In times like these the words of 2006 Nobel Prize winner Muhammad Yunus ring true:

‘poverty has been created by the economic and social system that we have designed for the world. It is the institutions that we have built and feel so proud of, which created poverty for them. Two months ago the World Bank warned that the world’s poor were far greater in numbers than they first estimated. The Bank shifted the poverty line from a dollar a day to a dollar twenty five cents. It is amazing what adding a ‘quarter’ does to the projections: a mere 25 cents plunges a further 500 million people in the developing world into poverty. Thus it was that the World Bank’s new estimate of its poor rose in August from 985 million people to 1.4 billion people. This new estimate does not take into account the recent increases in food and fuel prices.

In early October, when Dick Fuld the chief executive of Lehman Brothers - the investment bank whose collapse did so much to trigger the crisis in world financial systems - was quizzed by Congressional leaders, he did not spare a thought for those billion people living in the world today on around a dollar a day. No. He talked about his compensation package. Defending accusations of a $500 million dollar pay off he contested its size: "The $500m number is not accurate, although it is still a large number," he told an angry Congress hearing. Wait a minute, 500 million dollars! That is one dollar for every human being in the developing world who have now been added to the poverty index.

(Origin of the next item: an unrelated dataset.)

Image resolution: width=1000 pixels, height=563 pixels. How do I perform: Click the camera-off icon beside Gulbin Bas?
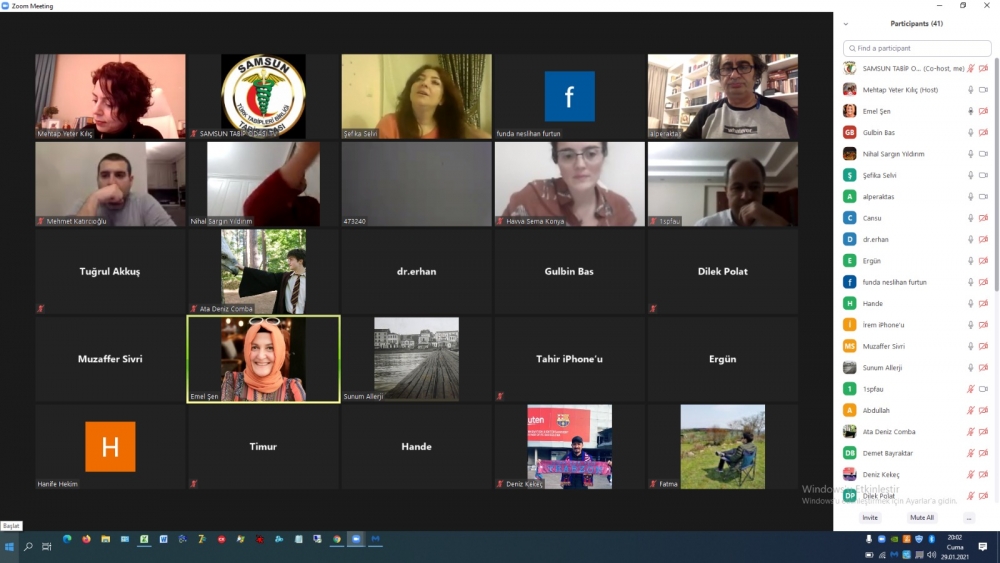(x=983, y=132)
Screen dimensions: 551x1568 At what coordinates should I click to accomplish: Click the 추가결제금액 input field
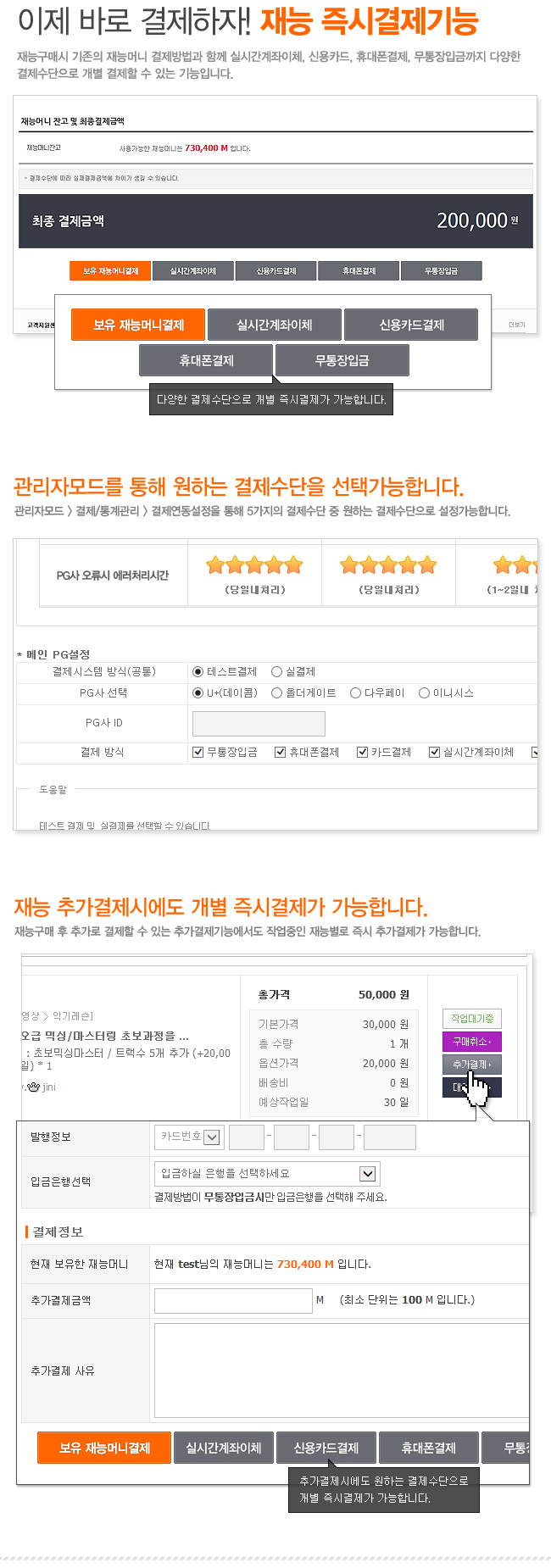tap(233, 1300)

Given the increase in world population, the rate of world poverty has fallen substantially from 50% to 25% over the past 25 years. But the number of people in poverty has increased. In Africa, between 1981 and 2005, the number of people in poverty rose from 200 million to 380 million, with the average poor person living on around 70 cents a day.

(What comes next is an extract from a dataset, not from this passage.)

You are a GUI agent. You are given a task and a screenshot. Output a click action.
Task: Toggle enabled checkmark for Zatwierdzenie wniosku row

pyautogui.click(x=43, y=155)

Unlike other regions of the world, the rate of African poverty has remained the same, around 50% of the continent’s population remained in poverty in 2005, compared to 1981. In Asia, however, the rate of poverty has fallen since 1981, from 60% to 40%. Asia is home to 595 million people living in poverty; 455 million of its poor live in India.

In China, poverty has fallen dramatically, from 835 million in 1981 to 207 million people in 2005. Its rate of poverty fell massively from 85%to 15%. The World Bank estimate that China alone almost accounted for all the reduction in world poverty since 1981.

World poverty, excluding China, dropped from 4 out of 10 people to 3 out of 10 people during the same period. According to the World Bank the world is still on track to halve the 1990 poverty rate by 2015. But at the current rate of progress, about a billion people will still live below $1.25 a day in 2015, and some areas, such as Sub Saharan Africa, will be acutely affected. [The World Bank's 8 new poverty line of $1.25 per day in 2005 is equivalent to its $1 per day poverty line introduced in 1981 after adjustment for inflation.]

Elsewhere, especially in those middle income countries where the World Bank uses a poverty line of $2 a day the poverty rate has indeed fallen. Latin America, the Middle East and North Africa have improved but not enough to bring down their total number of poor. The $2 a day poverty rate has increased in Eastern Europe and Central Asia though these areas showed some small signs of progress since the late 1990s.

We live in a world in which ten children die every minute from malnutrition, where 10.7 million children never live to see their fifth birthday, and where 4 out of 10 human beings have no access to basic sanitation. These are all avoidable statistics.

Meeting the United Nations’ 9 millennium goal to halve the proportion of people in the world without access to clean water would cost $4 billion dollars a year for the next decade. Four billion dollars is roughly what Europe’s population spends each month on bottled water.

Richard Skellington [see reference 10]

The above figures and blog extract serve to illustrate the point that sustainability is as much about humanity as it is the environment; a cornerstone of the sustainability triangle is "social", and the central ethic of the social paradigm is equity. From the figures presented it can be seen that a large proportion of the wealth is held by a small proportion of the population, and in comparison a large amount of the world's population survive on very little.